Uma outra frequente relação da
sala acontece com a entrada na habitação, situação que obriga a uma efetiva
privatização visual destas entradas diretas, sem o que se perderá,
praticamente, a totalidade das funções de estar em sossego e em convívio
familiar que devem caracterizar as salas, mantendo-se, apenas, as funções de
convívio mais alargado, que não se ressentem com tais acessos diretos.
Nesta matéria há ainda que referir que quanto menor for o espaço disponível, mais cuidado deve ser investido na privatização das entradas diretas na habitação, através da sala-comum, pois o desafogo espacial é uma condição que pode substituir, em boa parte, as soluções de privatização e de encerramento.
Fig. 01: Sala espacialmente estimulante em termos de
sub-espaços e relações com outras zonas domésticas de uma habitação do conjunto
urbano "Bo01 City of Tomorrow", desenvolvido no âmbito da
exposição que teve lugar em Malmö em 2001 (ver nota final) - H 13-14,
Arquitetura: Charles Moore, Ruble, Yudell, Bertil Öhrström.
Continuando nesta perspetiva de uma sala-comum que serve também como espaço de comunicação, ela pode servir de acesso aos quartos, através de uma zona de circulação obrigatória que, tal como foi atrás comentado, não inviabilize a adequada vivência de diversas zonas da sala-comum; uma solução que dificilmente se harmoniza com espaços pouco desafogados e que, por outro lado, inviabilizará um acesso aos quartos recatado e independente do uso da zona de estar.

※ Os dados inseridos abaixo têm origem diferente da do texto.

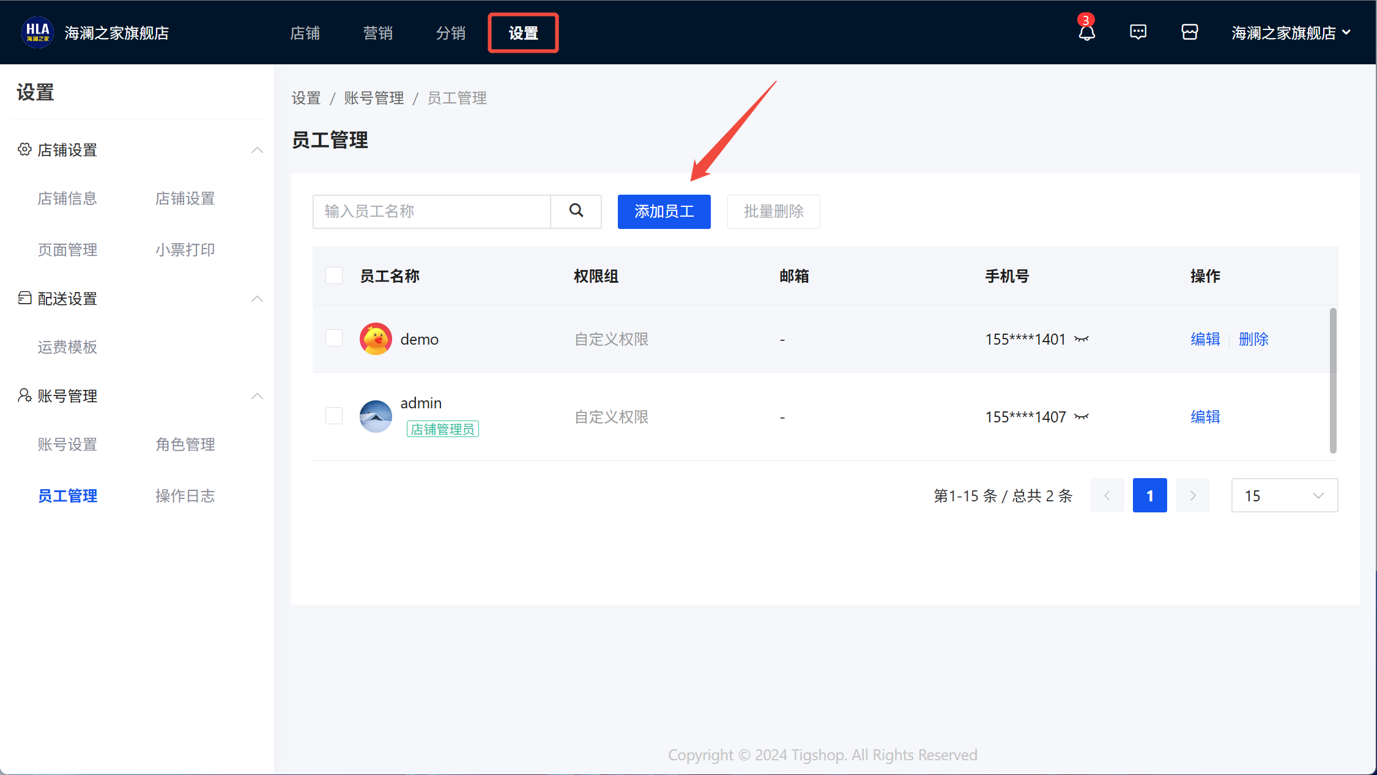Reveal demo's hidden phone number
Screen dimensions: 1377x775
pyautogui.click(x=1082, y=339)
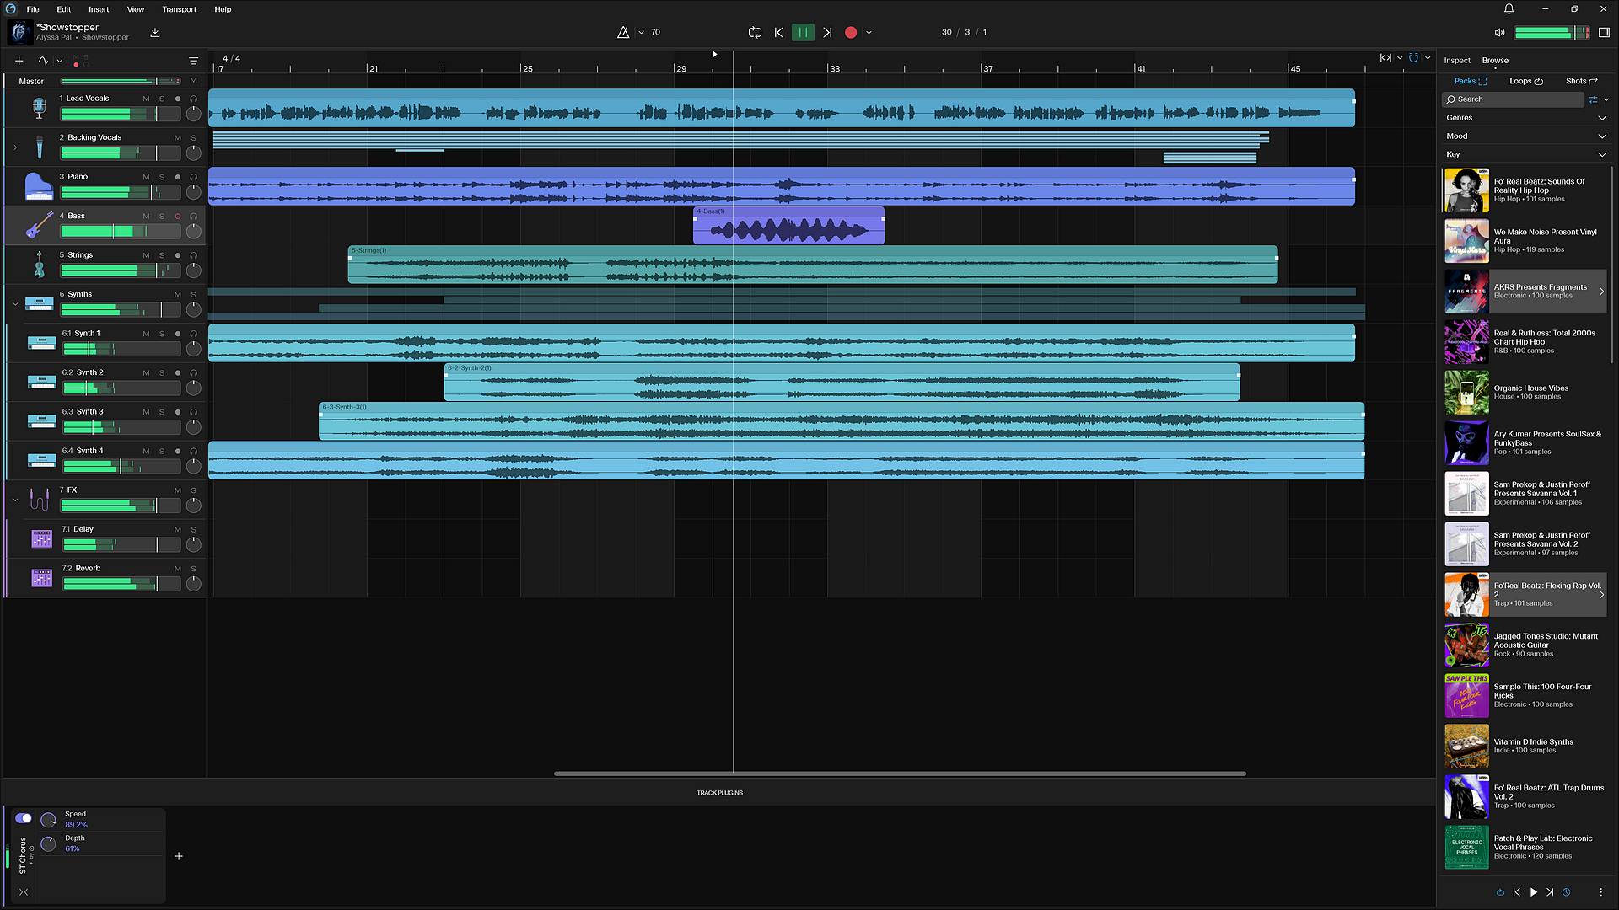Toggle the metronome icon
Viewport: 1619px width, 910px height.
(x=623, y=32)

Esta situação será, no entanto, aceitável em situações de reduzidos números de quartos numa dada habitação, de certo modo configurando soluções de grande relação entre a sala-comum e um quarto, uma solução que é sempre muito interessante numa perspetiva de eventual conversão destes dois espaços num único e amplo compartimento multifuncional.
Naturalmente, quando existe um compartimento aberto para a sala, as suas utilizações devem ser bem ponderadas (por exemplo, prolongamento da sala, quarto de reserva, sala de jantar, escritório, etc.).
Em termos de pormenor há que garantir uma comunicabilidade muito específica da sala com o exterior, nomeadamente, através de peitoris baixos e de janelas de sacada para varandas (1); e esta é uma daquelas condições de conceção que, por vezes, parecem ser inacreditavelmente esquecidas pelos projetistas.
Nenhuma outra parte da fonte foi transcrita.